Filed Under: breakout labs, canada, discovery, funding, grants, innovation, research, science
Companies: nrc, nsf, thiel foundation
Comments on “DailyDirt: New Models For (Not) Funding Science?”
Not only are many politicians short sighted in their economic policy, but they also seem to be blind when it comes to the funding of scientific research. Heaven forbid we find out something of importance which upsets their house of cards.
the LHC is useless
Bah. Who cares if the Large Hadron Collider exists? And why study cancer in lab mice? Who cares if mice get cancer?
“If money is all you care about, then money is all you will get.” — Princess Leia
re: the proposed funding criteria for Canada’s NRC and the USA NSF:
I begin to suspect that we have passed Peak Civilization.
On the other hand
On the other hand, far too many grants are written where the main outcome is journal articles (journal articles != new knowledge) and the main evidence that the researchers can deliver is that they have written journal articles in the past.
This isn’t to say that the first two proposals are problem free, but I think it isn’t unreasonable for taxpayer funds to ask that something other than articles locked up behind Elsevier paywalls is the outcome of the research.
Re: On the other hand
but how do you tell before you do the research what it will reveal?
Interestingly, if Lamar Smith were a grant being judged he would fail all three criteria.
Choosing Research
A general study into how extremophilic bacteria function would not be judged by Congress to directly advance welfare, health, prosperity, or security. In fact, in 1965, it was precisely the sort of science-for-science’s sake — funded by the government through the NSF — that this bill would attempt to eliminate.
And yet the entire field of modern biology – everything from cloning to the promising leukemia cures to the DNA fingerprinting so loved by prosecutors and police departments – stems from the isolation of this organism’s ( Thermus aquaticus) dna-copying protein, Taq polymerase.
We hijack this protein and put it to use in PCR, the technique by which even a single strand of dna can be amplified (copied) billionfold or more so that it can be easily sequenced and otherwise manipulated.
This is a choice example, obviously. No, not everything pans out. But one man’s study of an obscure bacteria in Yellowstone leads nearly directly – twenty years later – to a fundamental new technique for which the inventors win a Nobel prize. And it wouldn’t have been funded if the NSF was forced to operate under the newly proposed rules.
Re: Choosing Research
I think it is because the likes of Lamar lack what is commonly referred to as vision.
Re: Choosing Research
This is another bill from Lamar Smith. Mr. SOPA himself. Did anyone expect it would actually be useful?
“Scientific discovery is not valuable unless it has commercial value.”
wow, how short sighted !!!, there is no way of telling what will become valuable, the discovery of the humble battery had no application for the first 100 years of it’s existence. !!
what about fundamental physics, X-rays were something that at first had no practical applications, but not now.

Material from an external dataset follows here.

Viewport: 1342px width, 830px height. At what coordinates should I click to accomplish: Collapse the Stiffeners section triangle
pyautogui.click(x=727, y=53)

You could provide an endless list of scientific discoveries that had no “value” at the time, that have become absolutely critical and useful now.
Re: Re:
In order to understand what these politicians are attempting to do, one needs to explore the possible motives. One such motive might be that their benevolent benefactors could see a decline in stock price if some new research were to point out detrimental or otherwise adverse affects of their much heralded product line(s). This must be nipped in the bud in order to sustain their comfy position(s) and not upset the applecart. What they fail to foresee is that delay of the inevitable only makes it worse.
Fermi Lab
I liked the answer given by the director of Fermi Lab to the question:
Q. What does Fermi Lab contribute to the defence of the United States?
A. It makes the United States worth defending!